The AAMC also gives more data that shows people with Humanities degrees actually do better on the MCAT, specifically on the CARS section and they have higher acceptance rates. Does that mean you should take Humanities? No. It's just data.

So as you're going down this path to medical school, data is what you start to learn to analyze and interpret. This is what medical school helps you do - to think critically about all these data. And it's never-ending.

That being said, the data AAMC is giving you is just something to look at and think about and use in your day to day life.

[04:30] What You Should Do

Understand who you are and what your desires are, your interests, and chase that. Find your passion. And it's hard to find passion when you’re 18 or 19 years old, especially when chasing those passions in college means taking credits. And that costs money.

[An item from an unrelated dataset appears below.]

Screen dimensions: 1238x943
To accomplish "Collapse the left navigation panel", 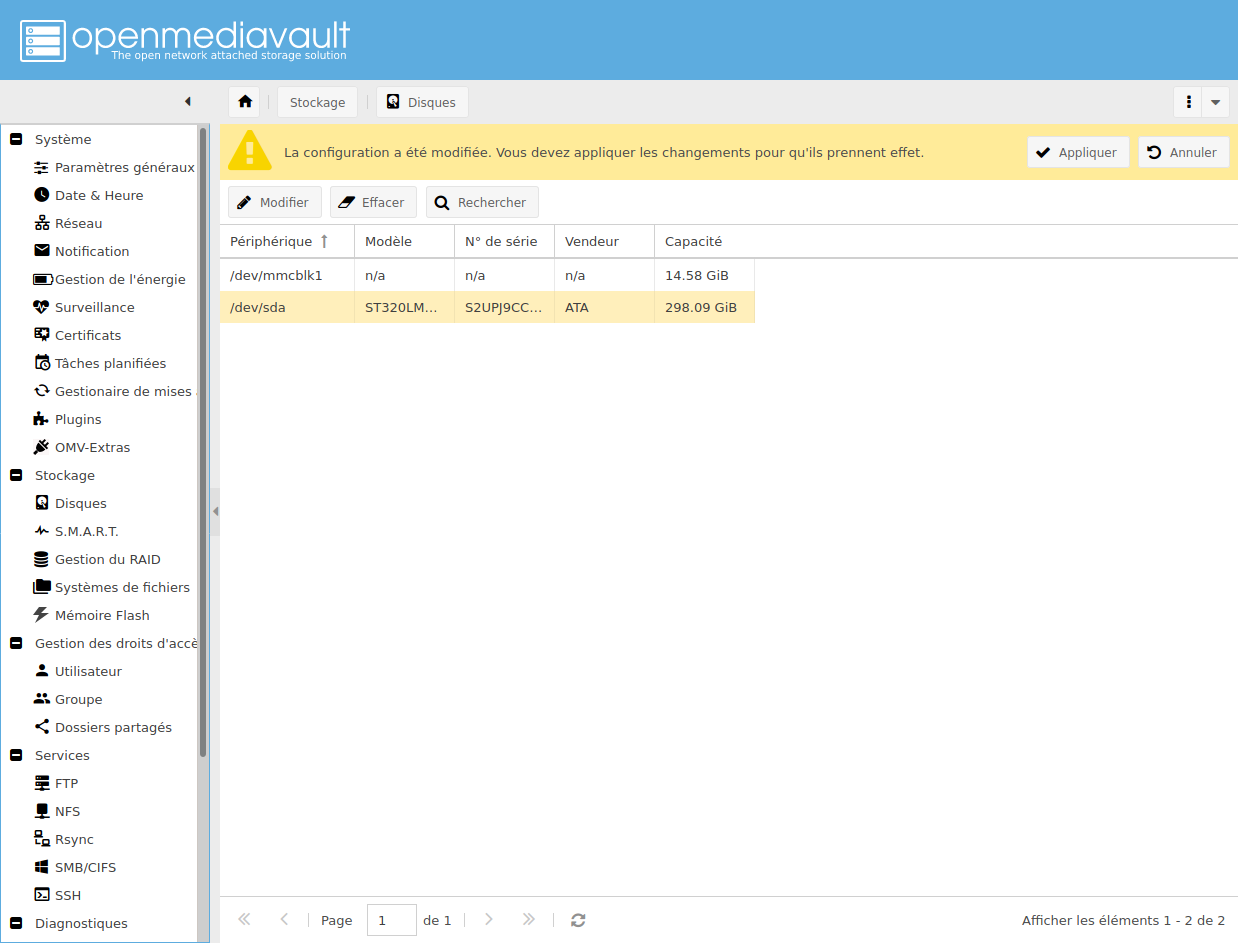I will coord(187,102).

Some people would be very methodical about it and realistic about it. They would think that medical school requires a lot of prereqs. And they wouldn't want to take Spanish and take all of the credits needed for Spanish and take all of the prereqs. So they think logically and they'd do biology since it's the cheapest route to get all the prereqs.

And maybe this is the reason majority of people entering medical school have the biological science degrees.

"Think about who you are, what your passions are, what you're excited about, what you're interested in, and maybe major in that."

But I would recommend that you think about your passions and your interest and maybe major in that. As school gets harder, the more you're interested in something. And the more you're likely to continue to put in the hard work required to get the good grades you need to get into medical school. Then when you add on the MCAT and the extracurriculars and everything else you're doing, the more you're interested in what you're studying, the better off you will be.